#manipulate_regonline_output

This notebook reads the RegOnline output into a pandas DataFrame and reworks it to have each row contain the attendee, the Doppler Primer Session, the Monday Breakout session, and the Tuesday breakout session in each row.

In [1]:
import re
import numpy as np
import pandas as pd
import matplotlib.pyplot as plt
import matplotlib.image as mpimg
import matplotlib

In [2]:
#%matplotlib inline

### Read the RegOnline output into a pandas DataFrame

In [8]:
df = pd.read_excel('/Users/matt/projects/EPRV/data/missings.xls', encoding='utf-8')

In [9]:
df.columns

Index([u'AgendaItem', u'RegId', u'GroupId', u'FirstName', u'LastName', u'Company'], dtype='object')

In [11]:
df.loc[16:17]

Unnamed: 0,AgendaItem,RegId,GroupId,FirstName,LastName,Company
16,Monday Break-out: Not attending,80253874,80253874,Jason,Steffen,Fermilab
17,Monday Break-out: Not attending,80253875,80253875,Lori,Allen,NOAO


### Extract the Sunday Sessions

RegOnline outputs multiple entries for each person, and each entry differs by the `AgendaItem`. `AgendaItem`s exist for all sessions happening on all days. In this section, we extract the sessions happening on Sunday, which are all prefixed by "Doppler Primer: ".

In [13]:
#df['AgendaItem'].str.contains('Doppler Primer:')

In [14]:
sundf = df[df['AgendaItem'].str.contains('Doppler Primer:')].copy()
len(sundf)

12

Let's create two new columns in our DataFrame: the `Primer`, and the `PrimerID`. The `Primer` column will contain the name of the Doppler Primer session (minus the `Doppler Primer: ` prefix), and the `PrimerID` will be a session identifier that will later be used in plotting.

In [15]:
sundf['PrimerID'] = 0

In [16]:
sundf['Primer'] = [re.search(r'(.*):\s(.*)$', item).group(2) for item in sundf['AgendaItem']]

In [17]:
sundf[['AgendaItem', 'Primer']].head(3)

Unnamed: 0,AgendaItem,Primer
0,Doppler Primer: Not Attending,Not Attending
1,Doppler Primer: Not Attending,Not Attending
2,Doppler Primer: Statistical Analysis,Statistical Analysis


In [18]:
sundf['Primer'].unique()

array([u'Not Attending', u'Statistical Analysis'], dtype=object)

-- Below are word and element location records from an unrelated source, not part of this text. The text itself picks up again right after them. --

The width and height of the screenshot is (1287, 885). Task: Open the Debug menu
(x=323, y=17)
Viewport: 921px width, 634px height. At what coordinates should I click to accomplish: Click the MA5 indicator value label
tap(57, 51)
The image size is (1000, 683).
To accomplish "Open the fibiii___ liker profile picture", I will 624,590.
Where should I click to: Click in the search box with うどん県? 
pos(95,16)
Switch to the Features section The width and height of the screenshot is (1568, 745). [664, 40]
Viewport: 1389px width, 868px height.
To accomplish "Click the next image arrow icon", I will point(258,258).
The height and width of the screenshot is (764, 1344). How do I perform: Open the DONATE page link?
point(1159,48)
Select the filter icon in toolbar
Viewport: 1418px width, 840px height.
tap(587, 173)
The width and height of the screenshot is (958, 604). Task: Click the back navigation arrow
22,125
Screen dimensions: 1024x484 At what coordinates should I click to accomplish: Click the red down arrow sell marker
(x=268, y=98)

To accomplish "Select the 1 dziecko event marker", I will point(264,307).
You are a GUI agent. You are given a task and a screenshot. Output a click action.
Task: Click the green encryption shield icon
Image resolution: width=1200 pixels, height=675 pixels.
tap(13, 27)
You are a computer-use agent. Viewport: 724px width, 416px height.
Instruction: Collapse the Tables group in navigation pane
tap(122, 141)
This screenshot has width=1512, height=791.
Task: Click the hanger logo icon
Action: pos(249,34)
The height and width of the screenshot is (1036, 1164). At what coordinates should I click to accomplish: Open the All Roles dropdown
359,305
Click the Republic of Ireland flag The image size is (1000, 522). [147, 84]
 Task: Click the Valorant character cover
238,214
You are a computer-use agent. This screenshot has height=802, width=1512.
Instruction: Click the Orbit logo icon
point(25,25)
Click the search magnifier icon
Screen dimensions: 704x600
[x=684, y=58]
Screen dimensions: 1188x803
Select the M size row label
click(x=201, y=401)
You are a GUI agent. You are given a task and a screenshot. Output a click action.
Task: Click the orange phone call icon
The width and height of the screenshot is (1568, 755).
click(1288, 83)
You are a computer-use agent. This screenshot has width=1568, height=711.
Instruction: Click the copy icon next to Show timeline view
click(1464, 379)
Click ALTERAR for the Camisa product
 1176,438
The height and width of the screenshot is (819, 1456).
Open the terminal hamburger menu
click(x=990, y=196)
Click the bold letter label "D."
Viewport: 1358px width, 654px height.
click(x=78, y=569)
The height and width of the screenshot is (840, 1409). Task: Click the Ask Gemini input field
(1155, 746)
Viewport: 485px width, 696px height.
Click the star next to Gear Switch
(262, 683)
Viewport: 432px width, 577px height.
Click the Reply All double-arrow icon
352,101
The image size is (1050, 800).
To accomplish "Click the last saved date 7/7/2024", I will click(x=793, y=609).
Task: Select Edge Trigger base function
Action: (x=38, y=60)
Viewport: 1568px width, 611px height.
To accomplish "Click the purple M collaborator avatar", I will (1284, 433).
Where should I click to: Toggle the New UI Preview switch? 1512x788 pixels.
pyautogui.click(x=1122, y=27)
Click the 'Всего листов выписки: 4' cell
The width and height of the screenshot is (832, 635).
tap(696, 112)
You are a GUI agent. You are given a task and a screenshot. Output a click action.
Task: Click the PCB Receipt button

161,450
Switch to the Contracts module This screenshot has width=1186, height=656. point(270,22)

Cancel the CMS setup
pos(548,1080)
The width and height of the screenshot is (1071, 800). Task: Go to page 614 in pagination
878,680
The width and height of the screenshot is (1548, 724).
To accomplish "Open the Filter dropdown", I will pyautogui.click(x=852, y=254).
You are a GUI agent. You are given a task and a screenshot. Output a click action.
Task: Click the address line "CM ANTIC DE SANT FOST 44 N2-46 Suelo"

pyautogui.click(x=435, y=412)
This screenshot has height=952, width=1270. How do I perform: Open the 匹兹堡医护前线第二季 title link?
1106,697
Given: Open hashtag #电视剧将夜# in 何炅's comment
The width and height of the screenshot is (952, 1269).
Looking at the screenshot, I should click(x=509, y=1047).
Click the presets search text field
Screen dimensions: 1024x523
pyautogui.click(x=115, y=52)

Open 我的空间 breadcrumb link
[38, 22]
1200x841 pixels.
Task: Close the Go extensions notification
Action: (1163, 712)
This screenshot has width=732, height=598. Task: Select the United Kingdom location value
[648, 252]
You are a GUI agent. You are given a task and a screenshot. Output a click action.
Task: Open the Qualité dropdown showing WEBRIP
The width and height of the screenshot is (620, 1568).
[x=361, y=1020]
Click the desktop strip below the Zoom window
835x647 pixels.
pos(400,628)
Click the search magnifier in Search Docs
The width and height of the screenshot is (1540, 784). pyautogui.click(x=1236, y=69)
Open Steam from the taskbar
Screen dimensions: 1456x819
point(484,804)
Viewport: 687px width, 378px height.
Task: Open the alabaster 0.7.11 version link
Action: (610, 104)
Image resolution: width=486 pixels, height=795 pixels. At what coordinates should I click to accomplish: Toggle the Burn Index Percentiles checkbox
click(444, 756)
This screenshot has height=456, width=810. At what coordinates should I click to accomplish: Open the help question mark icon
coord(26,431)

Now loop through the five unique sessions, updating the `PrimerID` column for each participant:

In [19]:
dopID = 0
for agItem in sundf['Primer'].unique():
    sundf.loc[sundf['Primer'] == agItem, 'PrimerID'] = dopID
    dopID += 1

Create an abbreviated code for each session. This will be added to the nametag to spark conversation among participants.

In [26]:
sun_ses = ['NA', 'SA', 'IC', 'DC', 'SM']

A quick preview of the first few rows to see the result:

In [27]:
sundf[['AgendaItem', 'Primer', 'PrimerID']].head(4)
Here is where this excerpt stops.